少年院と少年刑務所はここが違う

少年院とは、非行や犯罪を起こした少年(14歳以上20未満の男女)の罪への自覚や社会復帰を含む更生を目指すため、矯正教育を施すことを目的とした施設のことを示します。成人が収容される刑務所は、刑罰を科すことを目的としていますが、少年院はあくまで少年の更生を目指している点に違いがあります。少年院の種類は初等少年院、中等少年院、特別少年院、医療少年院の4つがあります。処遇区分は、長期と短期に分かれますが、長期では2年を超える長期とそれ以下の長期、短期も半年の一般半期、4ヶ月程度の特修短期に分かれています。

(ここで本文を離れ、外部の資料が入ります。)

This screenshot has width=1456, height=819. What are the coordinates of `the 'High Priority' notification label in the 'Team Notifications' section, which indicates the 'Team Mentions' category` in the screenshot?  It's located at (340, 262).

これに対して、少年刑務所とは、「少年」という単語が付いていますが、対象となるのは26歳未満の受刑者となります。省略して少刑とも呼ばれます。少刑は、家裁による少年審判において、少年院のように更生を目指すよりも刑罰を科すべきであると判断された場合に収容されることになっている施設です。これが決定すると、担当が家庭裁判所から検察官にうつることになるため、成人とほぼ変わらない扱いを受けることになります。少刑が存在する目的として大きなものに、より凶悪な犯罪傾向を持っている成人の受刑者の影響を少年に受けさせないためというものがあります。このように、少刑は少年院で行う更生と、刑務所で行う犯した罪を償うというものを両方とりおこなっている施設であるといえます。